Draw the 4-ply expectiminimax tree for this problem (two moves for each player).  Using the static evaluation function (score(player1) - score(player2)), back up the leaf values to the root of the tree.  What is the best action for the first player to take?  (Play or stop?)  If player 1 flips tails, what should player 2 do? Why?

IV. Bayesian networks and probability (25 points)

A CMSC 471 student notices that people who drive SUVs (S) consume large amounts of gas (G) and are involved in more accidents (A) than the national average.  She has constructed the following Bayesian network:

(a) (3 pts) Compute P(a, ~s, g) using the chain rule.

(b) (4 pts.) Compute P(a) using inference by enumeration.

(c) (5 pts.) Using conditional independence, compute P(~g, a | s) and P(~g, a | ~s).  Then use Bayes' rule to compute P(s | ~g, a).

(d) (3 pts.) The enterprising student notices that two types of people drive SUVs: people from California (C) and people with large families (F). After collecting some statistics, the student arrives at the BN:

Using the chain rule, compute the probability P(~g, a, s, c, ~f).

(e) (5 pts) Write, in summation form, the formula for computing P(a, ~f) using inference by enumeration.  (You do not need to actually compute the probability.)

(h) (5 pts) Using the rules for determining when two variables are (conditionally) independent of each other in a BN, answer the following (T/F) for the BN given in (c):

  1. I(C,G)
  2. I(F,A | S)
  3. I(C,F)
  4. I(C,F | S)
  5. I(C,F | A)

V. Multi-Agent Systems (25 points)

  1. Game Analysis (15 pts) For each of the three normal-form two-player games below, identify the Nash equilibria (if there are any).
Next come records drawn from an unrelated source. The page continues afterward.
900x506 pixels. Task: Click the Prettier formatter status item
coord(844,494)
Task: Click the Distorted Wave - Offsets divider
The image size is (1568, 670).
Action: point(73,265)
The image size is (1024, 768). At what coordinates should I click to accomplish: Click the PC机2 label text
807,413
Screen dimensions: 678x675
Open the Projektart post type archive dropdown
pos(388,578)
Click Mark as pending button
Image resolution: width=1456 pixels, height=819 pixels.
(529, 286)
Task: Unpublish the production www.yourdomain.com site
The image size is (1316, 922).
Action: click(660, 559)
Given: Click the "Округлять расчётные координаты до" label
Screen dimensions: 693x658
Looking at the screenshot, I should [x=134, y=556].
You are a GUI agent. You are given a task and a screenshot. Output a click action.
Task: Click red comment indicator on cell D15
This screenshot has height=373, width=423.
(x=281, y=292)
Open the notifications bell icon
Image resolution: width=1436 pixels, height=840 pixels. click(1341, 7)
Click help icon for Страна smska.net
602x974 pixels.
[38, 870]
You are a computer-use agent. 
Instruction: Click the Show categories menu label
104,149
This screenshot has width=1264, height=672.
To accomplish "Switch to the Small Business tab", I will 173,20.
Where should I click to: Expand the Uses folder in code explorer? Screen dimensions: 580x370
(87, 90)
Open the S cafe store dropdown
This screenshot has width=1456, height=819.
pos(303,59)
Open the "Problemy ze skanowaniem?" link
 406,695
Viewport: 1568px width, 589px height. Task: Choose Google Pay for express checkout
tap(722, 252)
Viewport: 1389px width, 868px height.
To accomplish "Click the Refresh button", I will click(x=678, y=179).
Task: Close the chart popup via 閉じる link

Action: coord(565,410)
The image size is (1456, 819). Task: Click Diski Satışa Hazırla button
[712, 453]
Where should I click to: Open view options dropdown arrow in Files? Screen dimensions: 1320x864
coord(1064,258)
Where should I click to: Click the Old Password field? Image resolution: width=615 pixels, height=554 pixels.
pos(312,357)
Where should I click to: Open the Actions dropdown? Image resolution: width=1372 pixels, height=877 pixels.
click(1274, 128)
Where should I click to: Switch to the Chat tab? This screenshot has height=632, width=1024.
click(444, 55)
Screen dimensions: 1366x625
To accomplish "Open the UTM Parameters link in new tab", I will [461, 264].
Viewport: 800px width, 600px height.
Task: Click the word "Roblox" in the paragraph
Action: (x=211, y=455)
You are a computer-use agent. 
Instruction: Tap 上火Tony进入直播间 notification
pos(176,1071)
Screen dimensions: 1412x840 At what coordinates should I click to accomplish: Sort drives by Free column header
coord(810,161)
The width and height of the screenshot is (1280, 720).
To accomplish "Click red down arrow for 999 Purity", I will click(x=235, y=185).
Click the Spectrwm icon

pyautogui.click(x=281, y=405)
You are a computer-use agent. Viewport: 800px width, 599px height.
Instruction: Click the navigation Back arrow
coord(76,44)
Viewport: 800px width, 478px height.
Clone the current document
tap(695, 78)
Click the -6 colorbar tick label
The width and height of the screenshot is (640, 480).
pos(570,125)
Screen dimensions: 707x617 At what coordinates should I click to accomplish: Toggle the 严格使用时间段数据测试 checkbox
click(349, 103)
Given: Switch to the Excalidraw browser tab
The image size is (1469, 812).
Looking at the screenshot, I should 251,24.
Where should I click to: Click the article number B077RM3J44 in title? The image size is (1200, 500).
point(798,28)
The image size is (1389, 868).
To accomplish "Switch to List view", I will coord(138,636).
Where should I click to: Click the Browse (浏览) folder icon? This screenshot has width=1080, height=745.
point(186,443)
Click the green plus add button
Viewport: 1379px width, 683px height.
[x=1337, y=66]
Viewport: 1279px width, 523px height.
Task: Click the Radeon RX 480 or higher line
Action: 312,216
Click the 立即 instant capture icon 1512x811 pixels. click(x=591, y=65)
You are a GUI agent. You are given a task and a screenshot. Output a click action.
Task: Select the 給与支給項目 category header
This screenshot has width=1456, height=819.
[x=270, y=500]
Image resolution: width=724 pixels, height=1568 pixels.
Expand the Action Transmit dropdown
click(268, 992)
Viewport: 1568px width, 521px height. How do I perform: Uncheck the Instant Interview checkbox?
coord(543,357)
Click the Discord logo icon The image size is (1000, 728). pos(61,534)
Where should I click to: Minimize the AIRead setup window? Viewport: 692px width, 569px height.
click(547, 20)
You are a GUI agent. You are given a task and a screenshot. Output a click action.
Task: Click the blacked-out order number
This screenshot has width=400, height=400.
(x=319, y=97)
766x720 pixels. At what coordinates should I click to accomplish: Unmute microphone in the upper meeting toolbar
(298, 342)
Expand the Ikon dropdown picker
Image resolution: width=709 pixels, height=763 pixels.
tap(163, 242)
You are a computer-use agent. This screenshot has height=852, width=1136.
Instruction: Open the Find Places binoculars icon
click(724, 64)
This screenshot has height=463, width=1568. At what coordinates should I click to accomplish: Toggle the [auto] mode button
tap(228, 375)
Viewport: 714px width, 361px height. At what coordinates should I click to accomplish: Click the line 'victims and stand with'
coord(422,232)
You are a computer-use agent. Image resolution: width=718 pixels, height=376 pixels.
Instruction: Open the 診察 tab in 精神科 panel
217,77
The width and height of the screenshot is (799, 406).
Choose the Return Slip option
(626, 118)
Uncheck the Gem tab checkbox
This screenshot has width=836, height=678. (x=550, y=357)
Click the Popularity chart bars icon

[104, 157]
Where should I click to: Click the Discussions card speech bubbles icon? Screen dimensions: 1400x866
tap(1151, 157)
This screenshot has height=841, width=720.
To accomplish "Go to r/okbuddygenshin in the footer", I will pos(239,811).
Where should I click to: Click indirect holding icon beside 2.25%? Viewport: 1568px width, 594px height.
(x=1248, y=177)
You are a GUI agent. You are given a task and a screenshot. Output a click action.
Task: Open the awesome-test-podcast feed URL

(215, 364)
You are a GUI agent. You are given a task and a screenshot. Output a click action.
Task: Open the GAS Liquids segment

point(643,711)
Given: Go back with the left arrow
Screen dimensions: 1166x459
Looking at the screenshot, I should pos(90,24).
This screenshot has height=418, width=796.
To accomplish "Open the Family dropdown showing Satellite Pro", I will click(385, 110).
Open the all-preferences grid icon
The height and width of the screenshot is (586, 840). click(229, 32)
Explain why these strategy sets are the Nash equilibria of the game, or why no Nash equilibria exist if this is the case. Also indicate the social-welfare-maximizing strategy sets for each game. Given the Nash equilibria that you've identified, will rational players choose the social-welfare-maximizing strategy set?

    (a) Iterated Prisoner's Dilemma (5 pts)

    C D
    C 3,3 0,5
    D 5,0 1,1

    (b) Rock-Paper-Scissors (5 pts)

    Also called "Roshambo," each player chooses to present one of three objects: rock, paper, or scissors. Rock breaks (beats) scissors; paper covers (beats) rock; scissors cuts (beats) paper. Nobody wins (it's a tie) if both players pick the same object.

    R P S
    R 0,0 -1,+1 +1,-1
    P +1,-1 0,0 -1,+1
    R -1,+1 +1,-1 0,0

    (c) Chicken (5 pts)

    Two drivers are headed for a one-lane bridge. If they both swerve out of the way, they "tie" (nobody scores). If one swerves and the other drives straight on, the "chicken" loses a point and the gutsy driver gains a point. If neither swerves, they both lose big.

    Straight Swerve
    Straight -10,-10 +1,-1
    Swerve -1,+1 0,0

  2. Game Creation (10 points) Create your own game for two or more players by specifying a normal form table. Explain the game in English (you don't have to have a great story, but it shouldn't just consist of random payoffs).

    State the Nash equilibria of your game and explain why they are the equilibria. Also indicate what the social welfare maximizing strategy sets are for your game. Will rational players maximize social welfare in your game?

    Do you think that the "tit-for-tat" strategy, which has been used successfully with the IPD, would work well for a player in your game? Why or why not?